Excerpted passage:
The world’s biggest companies are looking to capitalize on artificial intelligence’s rising ubiquity in their own businesses. Qualcomm, the telecommunications and semiconductor equipment giant, announced a new, $100 million AI-focused investment fund in November that doubles down on that commitment. The Qualcomm Ventures AI Fund will focus on “startups transforming artificial intelligence…that share the vision of on-device AI becoming more powerful and widespread, with an emphasis on those developing new technology for autonomous cars, robotics, and machine learning platforms,” according to a press release.
Like most companies its size, Qualcomm has been working with AI in a research and development capacity for many years – boasting a “heritage of developing the foundational building blocks of low power processing and connectivity, which are essential for AI.” Even the smallest AI advancements can give Qualcomm’s business an advantage, especially as the company continues its push to become a leader in 5G mobile technology.

[Element and text position data]
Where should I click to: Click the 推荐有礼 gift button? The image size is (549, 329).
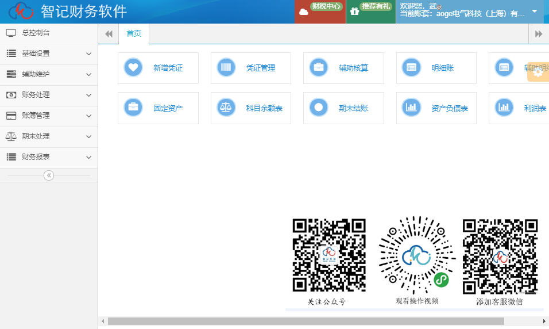coord(370,12)

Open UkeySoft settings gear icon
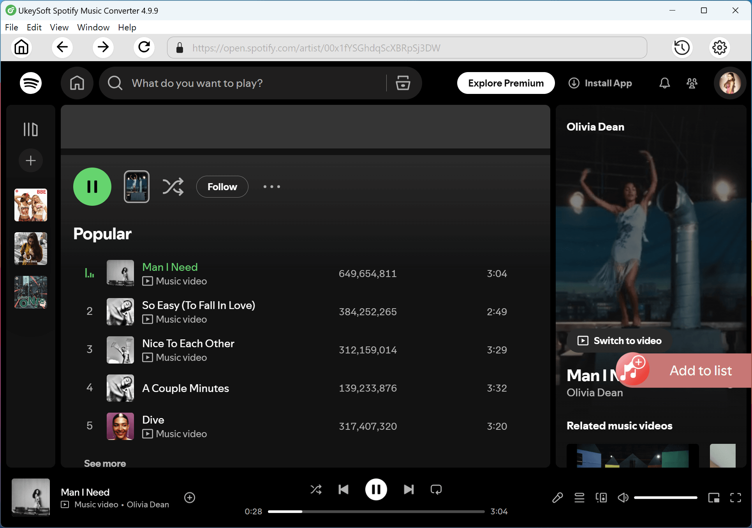click(x=719, y=48)
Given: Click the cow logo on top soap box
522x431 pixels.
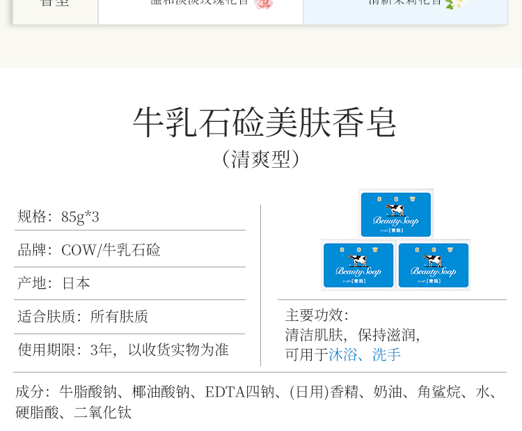Looking at the screenshot, I should tap(395, 209).
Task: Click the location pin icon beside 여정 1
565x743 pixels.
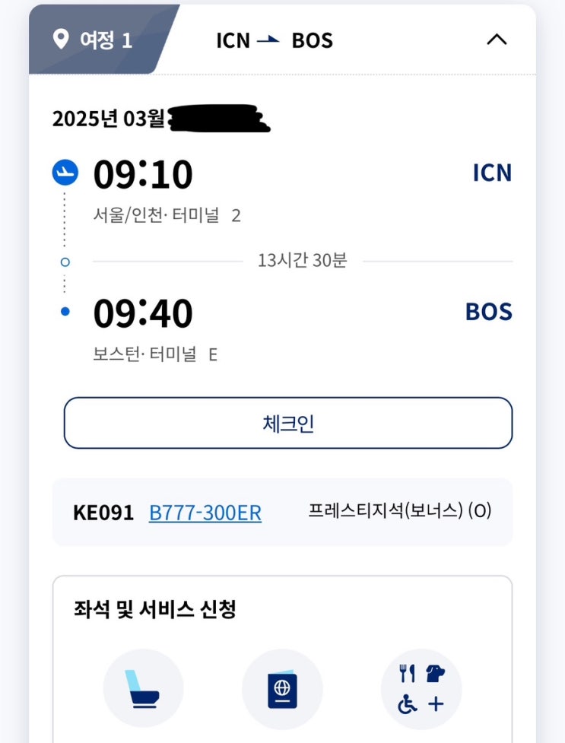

Task statement:
Please carry on the passage about Qualcomm's AI investment fund from where it stops.

Solved problem:
“At Qualcomm, we invent breakthrough technologies that transform how the world connects, computes, and communicates,” said Steve Mollenkopf, CEO of Qualcomm Incorporated. “For over a decade, Qualcomm has been investing in the future of machine learning. As a pioneer of on-device AI, we strongly believe intelligence is moving from the cloud to the edge. Qualcomm’s AI strategy couples leading 5G connectivity with our R&D, fueling AI to transform industries, business models and experiences.”
Qualcomm has found success with a diverse slate of AI investments, “including Cruise Automation, Brain Corp., Clarifai, Prospera, SenseTime and Retail Next,” said Quinn Li, head of Qualcomm Ventures. Their investment strategy focuses primarily on companies “who are developing new AI applications, advanced machine learning technologies and AI/ML platforms across different verticals.”
AnyVision, who according to their website is the “world’s leading recognition platform, used across multiple industries globally,” was the first beneficiary of the AI Fund, which contributed to the company’s Series A round. The company uses on-device AI to perform vital functions like “[minimizing] the spread of data, mitigating privacy concerns.” Qualcomm, who license their catalog of patents for significant profit, saw potential in AnyVision’s proprietary algorithms, as well as its “unique data acquisition strategy…[that is] expected to provide immense value to customers.”
With a strong AI investment track record and sterling in-house R&D program, Qualcomm is uniquely positioned to capitalize on AI’s continued rise, improving the space as a whole as well as their own businesses. Their status as leading developers of 5G and AI technology makes a successful quest for “ubiquitous” on-device AI seem all the more plausible.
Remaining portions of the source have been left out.